Ring camera lawsuit: customers to receive settlement funds

Close-up of Ring doorbell, equipped with a camera and machine learning capabilities, installed outside a home in the Marina Del Rey neighborhood of Los Angeles, California, October 21, 2018. (Photo by Smith Collection/Gado/Getty Images)

Ring customers could receive a refund after the company settled a lawsuit, according to the Federal Trade Commission. 

The FTC said the refunds will total more than $5.6 million. The lawsuit settlement involved charges that Ring allowed employees and contractors to access consumers’ private videos all while failing to implement security protections.

The government said that enabled hackers to gain control of consumers’ accounts, cameras, and videos.

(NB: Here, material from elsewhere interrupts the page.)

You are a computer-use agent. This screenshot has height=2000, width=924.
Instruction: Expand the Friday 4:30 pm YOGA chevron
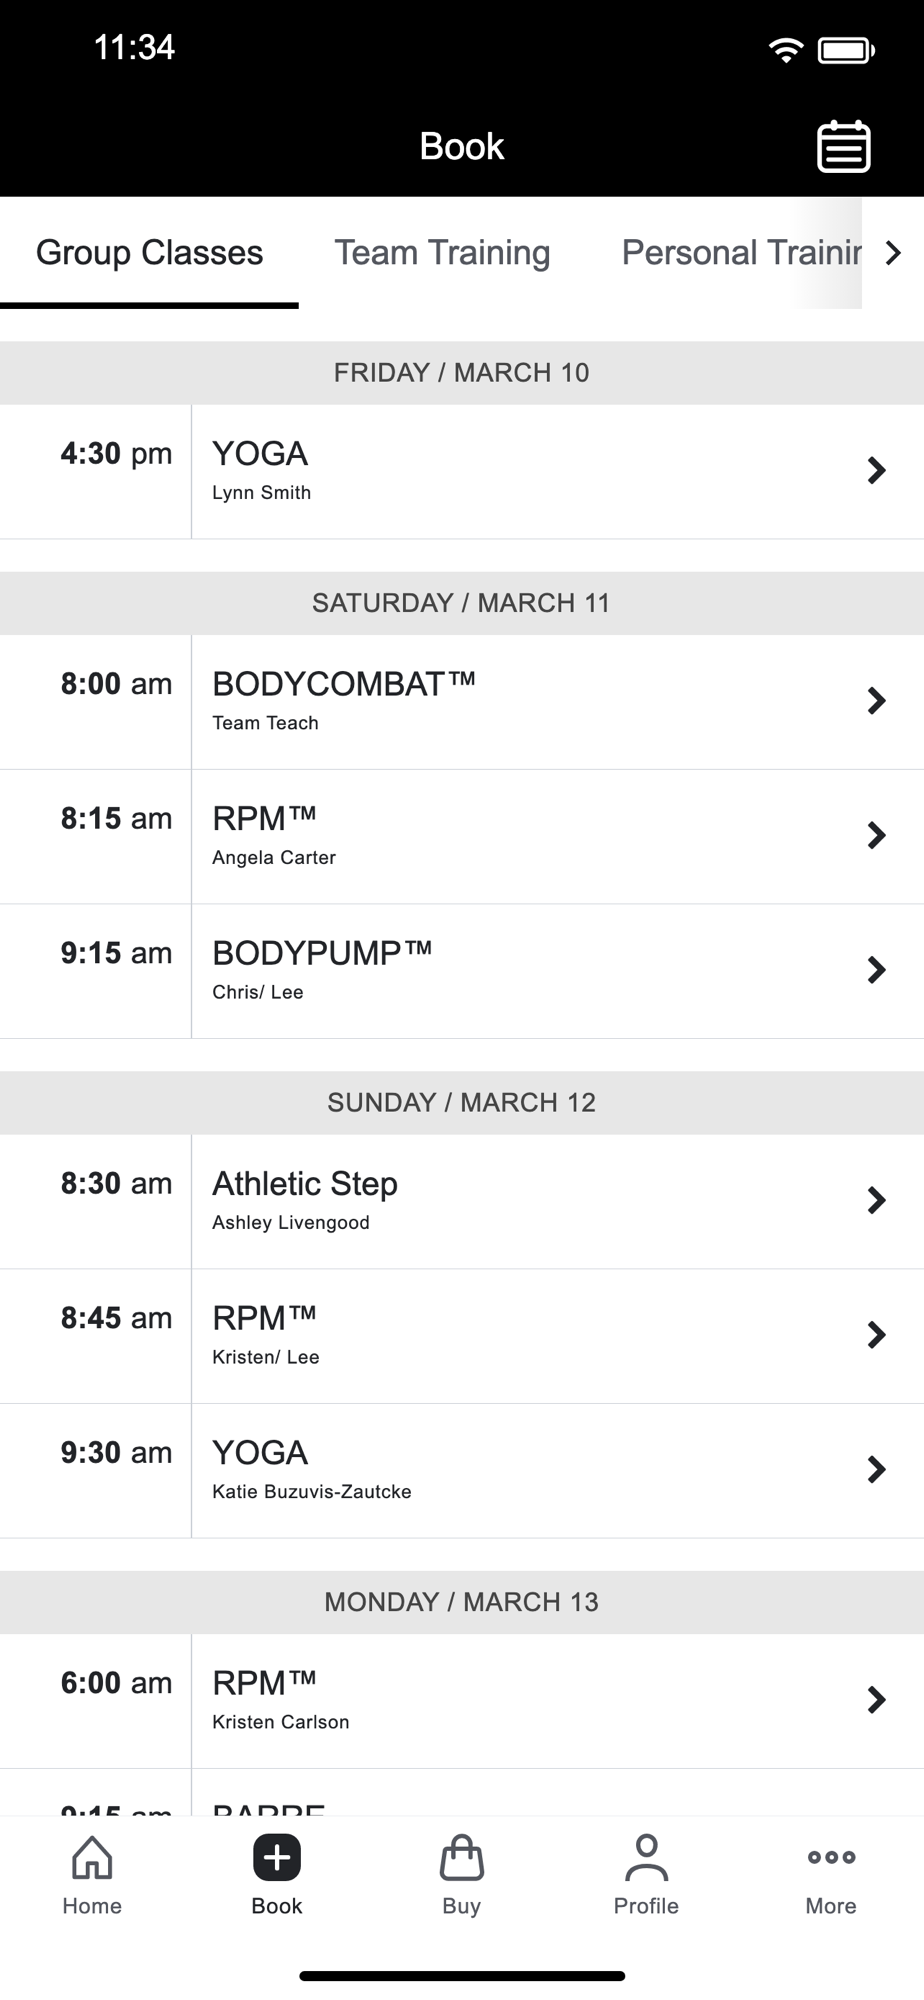click(876, 471)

In a May 2023 complaint, the FTC said Ring  "deceived its customers by failing to restrict employees’ and contractors’ access to its customers’ videos, using its customer videos to train algorithms without consent, and failing to implement security safeguards. These practices led to egregious violations of users’ privacy."

Last year, Amazon agreed to pay over $30 million to settle two lawsuits filed against the retail giant, alleging privacy violations with its Alexa voice assistant and Ring doorbell camera.

The FTC said it will send  117,044 PayPal payments to eligible consumers who had certain types of Ring devices includin  indoor cameras during the time frame where the deception took place. 

Consumers will have 30 days to redeem their payments. 

"We take our responsibility to protect our customers’ privacy and security extremely seriously, and believe it’s important to provide context in relation to this settlement," Ring said in a 2023 statement. "We want our customers to know that the FTC complaint draws on matters that Ring promptly addressed on its own, well before the FTC began its inquiry; mischaracterizes our security practices; and ignores the many protections we have in place for our customers. While we disagree with the FTC’s allegations and deny violating the law, this settlement resolves this matter so we can focus on innovating on behalf of our customers."

This story was reported from Los Angeles.